#REVIEW: “BIG EYES”
If there is anyone who understands the makings of a Husband-Wife Team, that would be the Visionary Tim Burton himself, having harmoniously collaborated for many years with Wife and Muse, Helena Bonham-Carter. His latest effort, BIG EYES tells a different kind of a domestic Tale, focusing largely on the battle-embroiled marriage between Walter and Margaret Keane. The Couple whom artistically were at the pinnacle of their success in the ’60s, pulled-off a sham which would fool the World.
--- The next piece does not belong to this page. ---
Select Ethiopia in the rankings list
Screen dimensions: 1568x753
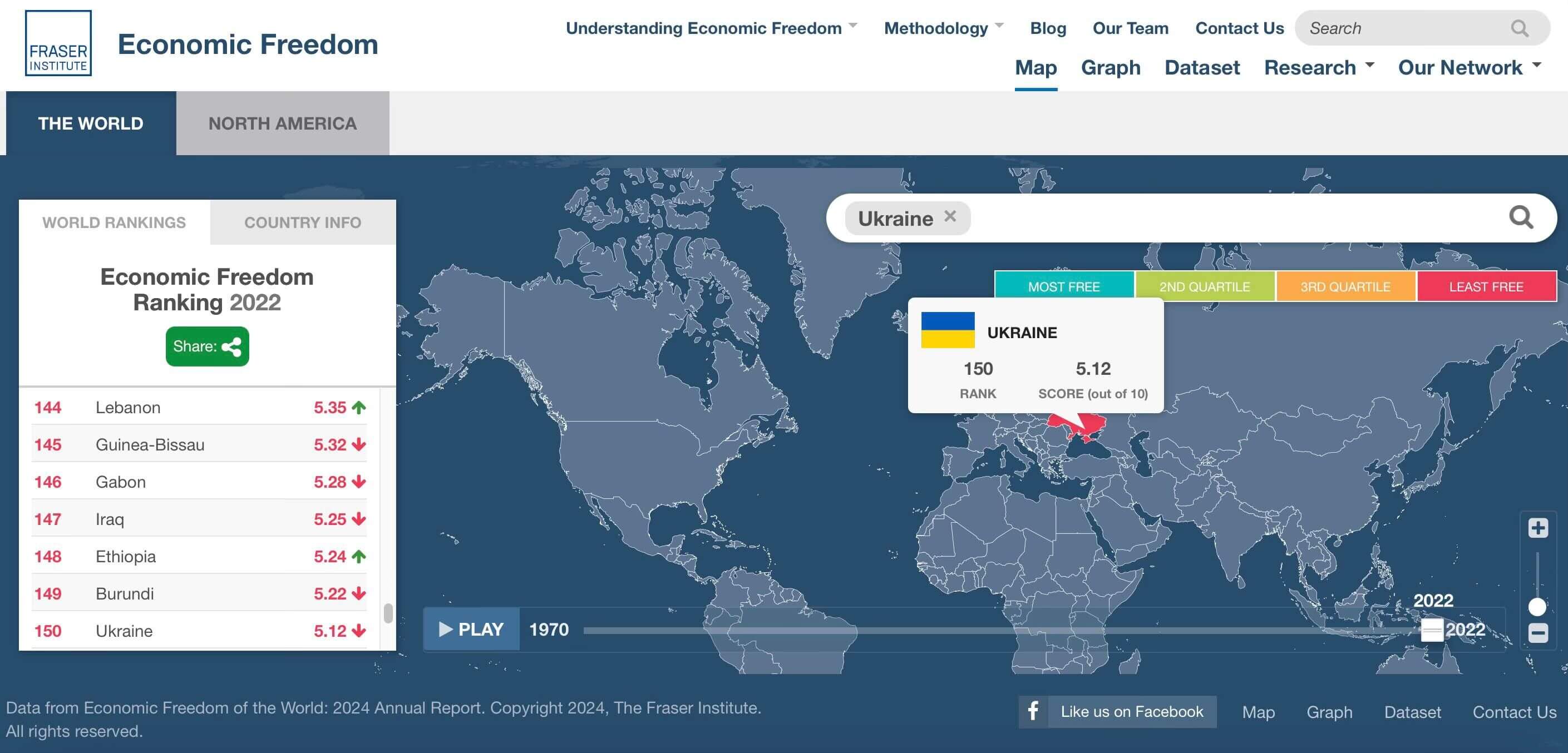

Margaret (Amy Adams), the true Artist behind what would become the phenomenon of big-eyed child paintings, gets no recognition for her work as Walter (Christoph Waltz) usurps the title of Artist after successfully having these paintings placed on display at a popular Jazz Club. Publicity spirals as Walter gets into an altercation with the Club Owner and before he knows it, he is appearing on Celebrity Gossip Columns and National Television, as the Public clamours for access to what truly is Margaret‘s work. After being forced to conceal the truth about the authorship of these Paintings, Margaret finds herself fighting to convince the Public and the Court that she in fact is the Artist behind her own work.
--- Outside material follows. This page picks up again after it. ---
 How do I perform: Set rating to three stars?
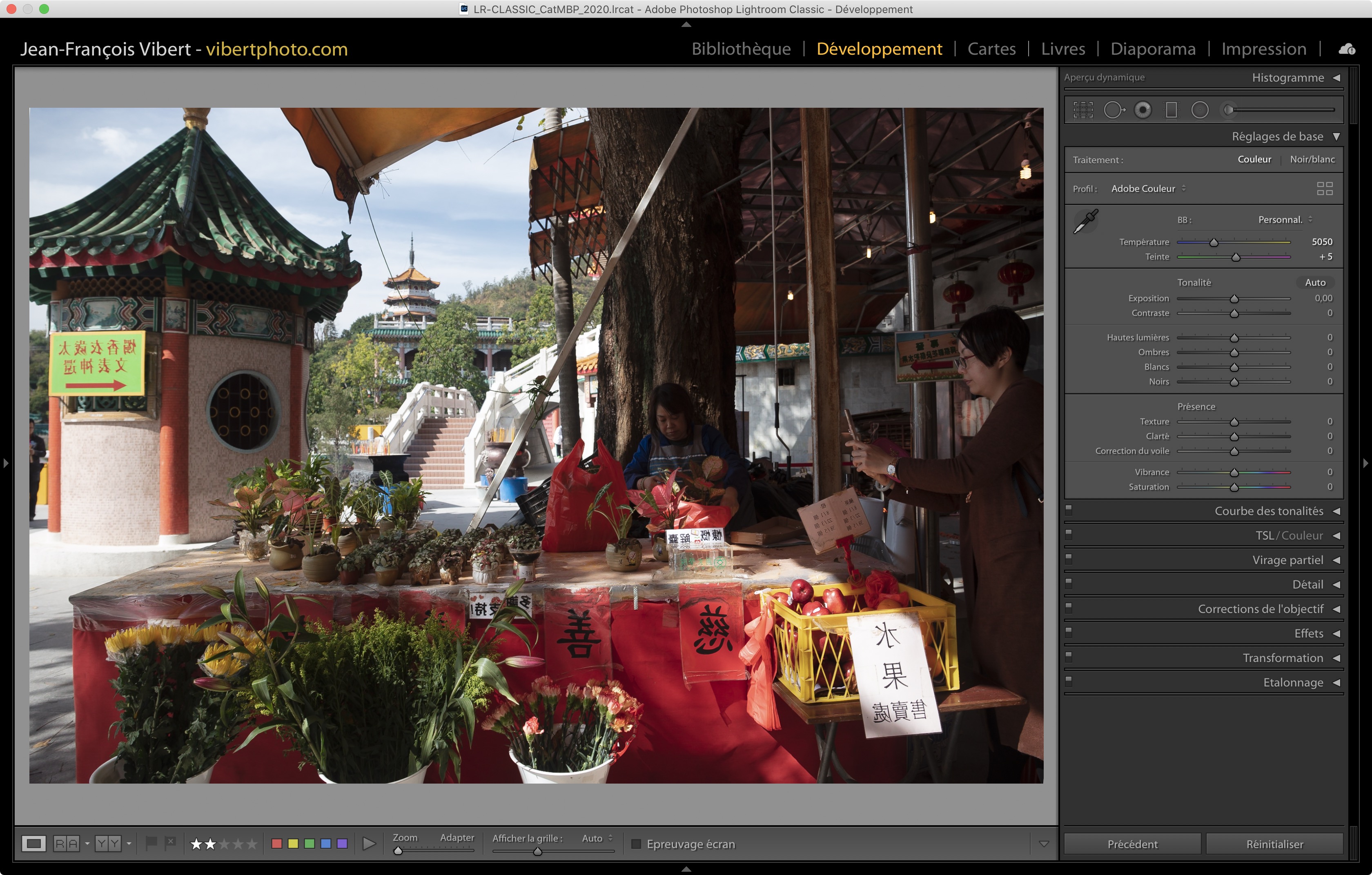click(x=225, y=844)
While BIG EYES quietly is beginning its Awards Season trail, its release couldn’t come at a better time as the Best Actress race still is a wide-open affair. Adams is superb as the cautious and increasingly-muted Margaret, extolling that one’s dignity, virtue and commitment to her Family. Adams embodies Margaret’s persistence and although her marriage more and more appears loveless, the true marriage here is between her and her Art. Waltz is devilishly-villainous as Walter, more in a marriage with fame and fortune than Margaret herself. Krysten Ritter despite being a familiar face, is a fresh presence on the Big Screen as Confidante DeeAnn, helping us see Margaret’s loss of self as her marriage crumbles.
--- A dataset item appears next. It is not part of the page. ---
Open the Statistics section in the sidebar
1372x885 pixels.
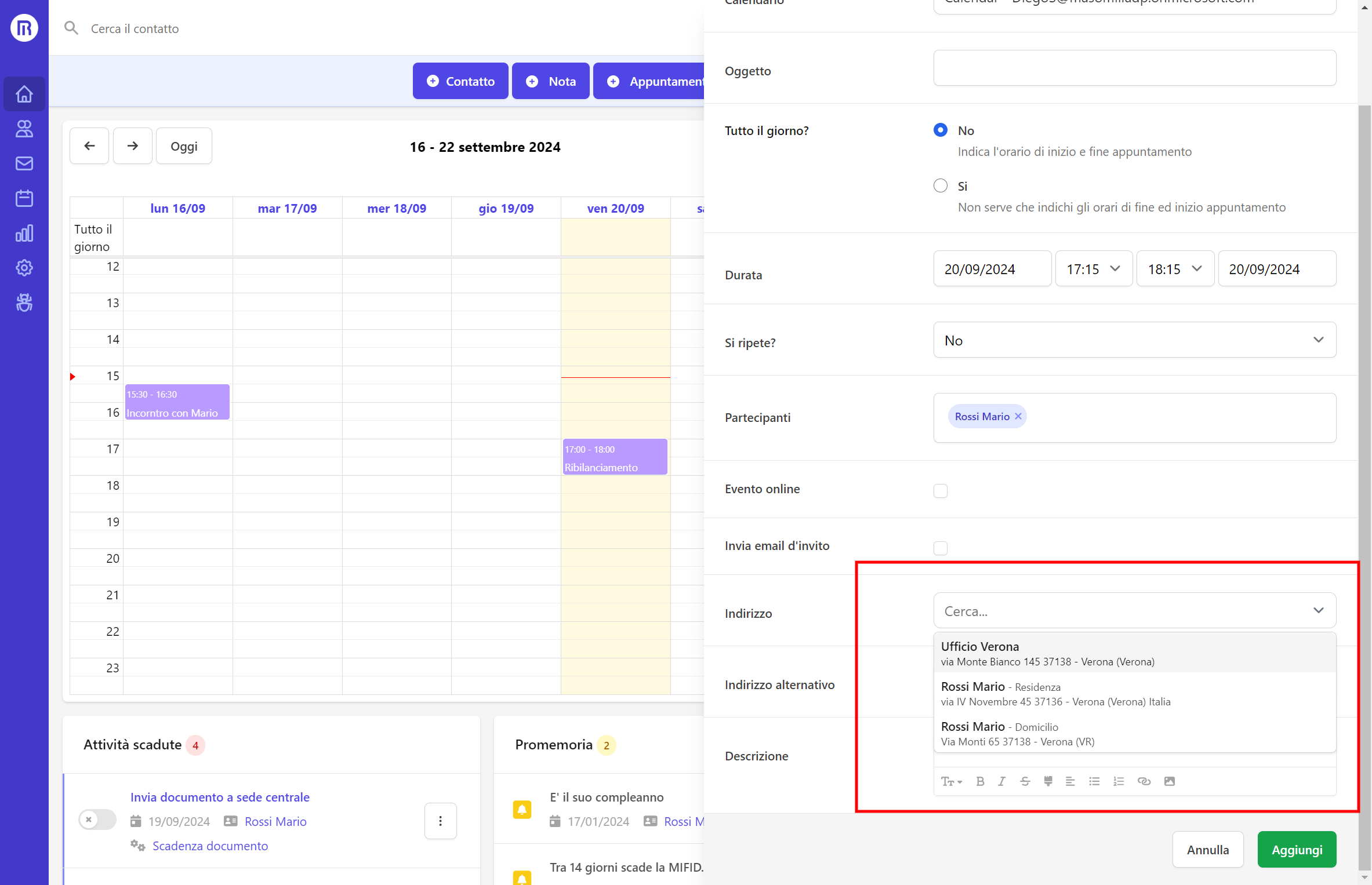[24, 233]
For a Film which centers on Art, Art Direction is a pivotal point and under Burton’s masterful eye, we get an authentic slice of California in the ‘60s – pastels and palm trees. And although we never quite get as deep into Margaret’s tormented emotional struggle and it might appear at times feel the complexity of Walter and Margaret‘s relationship is over-simplified, BIG EYES culminates in a funnier-than-imagined experience as its two Leads make what appears an outlandish situation rather believable!
eOne Films release BIG EYES on Christmas Day.